Bob Bolin
Professor
Ph.D., Sociology/Geography, University of Colorado, Boulder
SHESC Themes: Societies and their Natural Environments, Urban Societies
Field Specializations: Geography, Political Ecology, Risks and Hazards, Social Theory, Urban Geography
Regional Focus: North America (Southwest)
Contact: Bob Bolin, SHESC 276
Research:
Bob Bolin's research program, prior to coming to ASU, was focused on environmental hazards and issues affecting the long-term recovery of households and communities after large scale 'natural' disasters. A series of NSF grants from 1979 through the mid-1990s supported that research program. His research emphasized the importance of social inequalities in shaping the severity of disasters and their long-term consequences on disadvantaged populations. While Bolin's work in the 1980s was more or less conventional 'disaster sociology,' in the 1990s he broke with that tradition and began to fully employ critical geographical theory to analyze environmental hazards and issues of race, class and political economy in processes of social marginalization. His move to critical geography was developed in several studies on California earthquakes in the 1990s, and he continues to employ that general theoretical approach on his most recent research projects.

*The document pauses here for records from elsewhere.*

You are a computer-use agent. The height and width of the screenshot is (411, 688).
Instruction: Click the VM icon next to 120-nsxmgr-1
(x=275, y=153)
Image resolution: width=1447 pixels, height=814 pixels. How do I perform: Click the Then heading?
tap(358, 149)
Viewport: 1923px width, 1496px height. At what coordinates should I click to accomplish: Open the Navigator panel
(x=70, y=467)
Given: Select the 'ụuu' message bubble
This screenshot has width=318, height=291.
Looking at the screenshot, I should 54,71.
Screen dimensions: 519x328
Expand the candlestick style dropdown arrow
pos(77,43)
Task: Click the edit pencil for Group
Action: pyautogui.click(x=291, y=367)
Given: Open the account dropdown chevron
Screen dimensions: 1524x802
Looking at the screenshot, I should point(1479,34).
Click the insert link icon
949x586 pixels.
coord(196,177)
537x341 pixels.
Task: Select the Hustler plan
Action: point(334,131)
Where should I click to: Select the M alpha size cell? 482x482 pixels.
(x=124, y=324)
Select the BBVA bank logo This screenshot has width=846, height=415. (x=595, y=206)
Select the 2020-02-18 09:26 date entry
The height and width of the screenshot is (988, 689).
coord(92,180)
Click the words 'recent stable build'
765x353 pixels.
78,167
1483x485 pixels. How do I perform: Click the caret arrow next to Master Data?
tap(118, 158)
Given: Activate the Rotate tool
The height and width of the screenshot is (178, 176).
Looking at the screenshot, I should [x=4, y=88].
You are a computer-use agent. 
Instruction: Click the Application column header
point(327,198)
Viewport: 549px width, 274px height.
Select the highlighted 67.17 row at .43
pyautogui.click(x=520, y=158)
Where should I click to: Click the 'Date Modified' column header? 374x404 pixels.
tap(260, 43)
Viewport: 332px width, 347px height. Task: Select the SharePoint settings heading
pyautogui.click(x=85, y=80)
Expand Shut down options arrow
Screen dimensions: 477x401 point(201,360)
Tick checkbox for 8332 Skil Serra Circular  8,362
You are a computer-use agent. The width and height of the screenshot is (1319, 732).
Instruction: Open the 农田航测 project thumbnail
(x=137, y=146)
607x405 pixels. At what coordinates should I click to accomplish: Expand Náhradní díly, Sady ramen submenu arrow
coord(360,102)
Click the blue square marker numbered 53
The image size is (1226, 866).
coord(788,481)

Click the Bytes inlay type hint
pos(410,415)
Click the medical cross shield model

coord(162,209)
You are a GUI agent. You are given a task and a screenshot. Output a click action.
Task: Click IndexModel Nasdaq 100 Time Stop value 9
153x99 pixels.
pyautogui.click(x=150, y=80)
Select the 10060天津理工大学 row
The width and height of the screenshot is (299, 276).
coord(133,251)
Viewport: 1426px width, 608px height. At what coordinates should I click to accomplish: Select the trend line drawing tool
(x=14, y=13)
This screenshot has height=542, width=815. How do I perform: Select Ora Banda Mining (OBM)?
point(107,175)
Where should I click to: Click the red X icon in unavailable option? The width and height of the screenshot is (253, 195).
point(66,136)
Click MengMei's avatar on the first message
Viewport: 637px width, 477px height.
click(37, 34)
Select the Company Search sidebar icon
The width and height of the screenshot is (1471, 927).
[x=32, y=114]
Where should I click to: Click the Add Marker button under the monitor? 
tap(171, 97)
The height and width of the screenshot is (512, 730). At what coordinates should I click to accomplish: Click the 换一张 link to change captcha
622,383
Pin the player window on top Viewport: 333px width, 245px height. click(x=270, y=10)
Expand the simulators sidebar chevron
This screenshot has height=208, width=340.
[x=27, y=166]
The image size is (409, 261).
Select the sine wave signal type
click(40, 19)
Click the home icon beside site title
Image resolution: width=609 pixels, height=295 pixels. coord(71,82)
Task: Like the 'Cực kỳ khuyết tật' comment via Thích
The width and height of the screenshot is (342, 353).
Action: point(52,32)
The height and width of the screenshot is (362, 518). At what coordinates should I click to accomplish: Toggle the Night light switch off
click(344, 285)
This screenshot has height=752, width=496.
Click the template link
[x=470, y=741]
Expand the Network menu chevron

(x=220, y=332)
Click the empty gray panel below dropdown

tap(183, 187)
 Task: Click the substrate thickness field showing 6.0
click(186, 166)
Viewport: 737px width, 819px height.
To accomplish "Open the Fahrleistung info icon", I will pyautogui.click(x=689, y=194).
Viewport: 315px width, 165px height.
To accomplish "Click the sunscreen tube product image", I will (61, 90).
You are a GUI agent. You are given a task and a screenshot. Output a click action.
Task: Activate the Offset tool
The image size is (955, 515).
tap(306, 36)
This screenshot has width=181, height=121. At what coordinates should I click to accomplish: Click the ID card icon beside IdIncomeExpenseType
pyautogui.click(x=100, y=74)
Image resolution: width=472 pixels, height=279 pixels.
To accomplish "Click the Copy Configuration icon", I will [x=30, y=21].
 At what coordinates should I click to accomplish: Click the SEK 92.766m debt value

Once at ASU, Bolin's research shifted from natural hazards to the political ecology of technological hazards and questions of social vulnerability and environmental justice. Much of his work at ASU has been supported by the Central Arizona Phoenix Long-term Ecological Research project at the International Institute for Sustainability. A group, of which Bolin was a part, formed the interdisciplinary Environmental Risk Group as part of the CAP-LTER. That group has been pursuing a series of studies looking at various aspects of technological hazards, toxic industrial emissions, environmental pollutants and population distributions in Phoenix. Bolin's particular interests in this area include both the historical geography of racism as well as current issues in environmental justice in Phoenix.
In fall 2004, a research team involving Bolin received multi-year funding from the National Science Foundation to conduct research on water resources and decision making under conditions of long-term climatic uncertainty and drought in central Arizona. That project, the Decision Center for a Desert City, will expand Bolin's research agenda to include vulnerability to drought and related environmental hazards in Phoenix and the rapidly growing peri-urban areas on the Mogollon Rim. As with his other environmental research, his interest here will be on interdisciplinary sociospatial analysis of people's access to resources, environmental change and processes of social marginalization in a rapidly urbanizing region.
Research Projects:
Geographic Vulnerability Analysis of Water Resources in the Phoenix Area
Phoenix Area Environmental Justice Project Series
Social Vulnerability, Water Resources and Climatic Uncertainty in Exurban Arizona Communities
Teaching:
Bolin's academic background is interdisciplinary in sociology and geography with a focus on socioenvironmental transformations. He received both his undergraduate and graduate degrees from the University of Colorado, Boulder (Ph.D., 1976). His primary graduate training was in environmental sociology, hazards geography, urban geography and social theory. Most of his funded research since graduate school has focused on environmental issues, including hazards, disasters and the dynamics of social inequality and marginalization in the production of environmental inequality. Bolin spent the bulk of his career, prior to coming to ASU, at New Mexico State University, where he progressed through the ranks in the Department of Sociology and Anthropology. He served as chair of that department for four years in the 1990s and moved to ASU in January 1998, joining the Department of Sociology. In fall 2004 Bolin transferred to the Department of Anthropology to better pursue his environmental research and teaching agenda in a more supportive and congenial departmental setting.
Bolin is the director of the doctoral program in environmental social science.
Select Publications:
Bolin, B., Collins, T. & Darby, K. (in press). Fate of the Verde: Water, environmental conflict and the politics of scale in the Arizona Central Highlands. Geoforum.
Collins, T. & Bolin, B. (2007). Characterizing vulnerability to water scarcity: The case of a groundwater-dependent, rapidly urbanizing region. Environmental Hazards, 7(4), 399-418.
Grineski, S., Bolin, B. & Boone, C. (2007). Criteria air pollution and marginalized populations: Environmental inequity in metropolitan Phoenix, Arizona, USA. Social Science Quarterly, 88(2), 535-554.
Bolin, R. (2006). Race, Class, and Disaster Vulnerability. In H. Rodriguez, E. L. Quarantelli, & R. Dynes (Eds.), Handbook of disaster research. New York: Springer-Verlag.
Bolin, R., Grineski, S., & Collins, T. (2005). Geography of despair: Environmental racism and the making of South Phoenix, Arizona, USA. Human Ecology Review, 12(2), 156-168.
Bolin, B., Nelson, A., Hackett, E., Pijawka, D., Smith, S., Sadalla, S., Sicotte, D. & O'Donnell, M. (2002). The ecology of technological risk in a sunbelt city. Environment and Planning, 34, 317-339.
Bolin, R. & Stanford, L. (1998). The Northridge Earthquake: Vulnerability and disaster. London: Routledge.